Chinese companies have announced $72.6 billion of offshore acquisitions valued at $1 billion or more this year, compared with $73.6 billion in all of 2015, according to Bloomberg-compiled data. SOEs have seen debt jump to 62 percent of assets from 55 percent in 2007, according to estimates from Shi Kang, an associate economics professor at the Chinese University of Hong Kong.
Chinese companies are “horrendously over-levered” and “not all of them are starting from a balance sheet that, under normal circumstances, would allow them to make such large acquisitions,” said Kalai Pillay, head of North Asia industrial ratings at Fitch Ratings in Singapore.

Zombie Companies
“The SOE outlook change could serve to focus investors’ attention on the standalone credit profiles of the SOEs,” Nicholas Yap, a credit analyst at Mitsubishi UFJ Securities HK Ltd. in Hong Kong, wrote in a Friday report.
The National People’s Congress is meeting to lay out economic development targets, after authorities said in September they would reform “zombie enterprises.”

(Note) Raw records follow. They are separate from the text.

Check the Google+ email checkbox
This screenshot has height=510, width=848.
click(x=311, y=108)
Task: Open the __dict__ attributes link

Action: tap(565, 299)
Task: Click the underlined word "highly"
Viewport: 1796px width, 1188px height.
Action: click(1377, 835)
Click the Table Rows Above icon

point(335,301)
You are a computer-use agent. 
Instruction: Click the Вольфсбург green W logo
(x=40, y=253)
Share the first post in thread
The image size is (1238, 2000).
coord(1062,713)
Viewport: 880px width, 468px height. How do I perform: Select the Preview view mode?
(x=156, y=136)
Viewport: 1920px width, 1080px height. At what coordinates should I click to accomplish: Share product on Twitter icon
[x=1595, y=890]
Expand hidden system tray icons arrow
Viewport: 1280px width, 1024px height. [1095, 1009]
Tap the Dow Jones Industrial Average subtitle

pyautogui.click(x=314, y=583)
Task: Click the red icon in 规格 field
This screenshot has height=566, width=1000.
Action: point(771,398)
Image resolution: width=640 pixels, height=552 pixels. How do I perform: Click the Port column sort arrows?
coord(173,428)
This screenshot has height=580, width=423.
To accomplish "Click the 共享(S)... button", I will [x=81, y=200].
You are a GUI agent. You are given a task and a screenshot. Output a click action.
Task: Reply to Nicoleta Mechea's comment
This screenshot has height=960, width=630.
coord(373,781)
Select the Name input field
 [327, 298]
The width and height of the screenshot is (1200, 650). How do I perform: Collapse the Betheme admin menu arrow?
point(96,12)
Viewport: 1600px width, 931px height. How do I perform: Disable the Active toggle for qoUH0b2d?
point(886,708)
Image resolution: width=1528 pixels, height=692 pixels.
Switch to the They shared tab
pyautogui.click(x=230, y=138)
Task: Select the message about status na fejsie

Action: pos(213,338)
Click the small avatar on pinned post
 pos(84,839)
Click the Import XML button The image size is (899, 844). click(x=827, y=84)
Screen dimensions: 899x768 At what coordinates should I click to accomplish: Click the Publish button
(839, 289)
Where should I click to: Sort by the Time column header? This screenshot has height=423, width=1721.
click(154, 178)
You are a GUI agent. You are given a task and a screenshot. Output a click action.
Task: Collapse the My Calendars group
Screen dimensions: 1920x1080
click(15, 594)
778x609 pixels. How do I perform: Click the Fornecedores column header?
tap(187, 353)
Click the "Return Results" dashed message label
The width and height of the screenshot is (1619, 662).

“We will address the issue of ‘zombie enterprises’ proactively yet prudently by using measures such as mergers, reorganizations, debt restructurings and bankruptcy liquidations,” Premier Li Keqiang said in a work report delivered Saturday at the start of the annual NPC in Beijing.
China’s Baoding Tianwei Group Co., which last year became the first SOE to renege on onshore bonds, failed to repay 1.06 billion yuan ($162.7 million) in bond payments due last month.
Defaults by Chinese companies abroad have been limited. Guangdong International Trust and Investment Corp., the finance arm of Guangdong province, was shuttered in 1998 after being unable to pay nearly $2 billion in overseas debt. Kaisa Group Holdings Ltd., a private-sector firm, last year became the first Chinese developer to renege on dollar bonds.

Debt Burden
China’s overall external debt burden has been declining. Companies are unwinding dollar liabilities as the yuan weakens, with total foreign-currency debt dropping by about $140 billion in the second half of 2015 to $1.69 trillion, including corporate borrowing from onshore banks, Goldman Sachs Group Inc. wrote in a Jan. 26 note. The yuan has weakened 3.8 percent in the past year.
ChemChina had total debt of 156.5 billion yuan as of Sept. 30, exceeding cash and cash equivalents of 29.8 billion yuan, Bloomberg-compiled data show.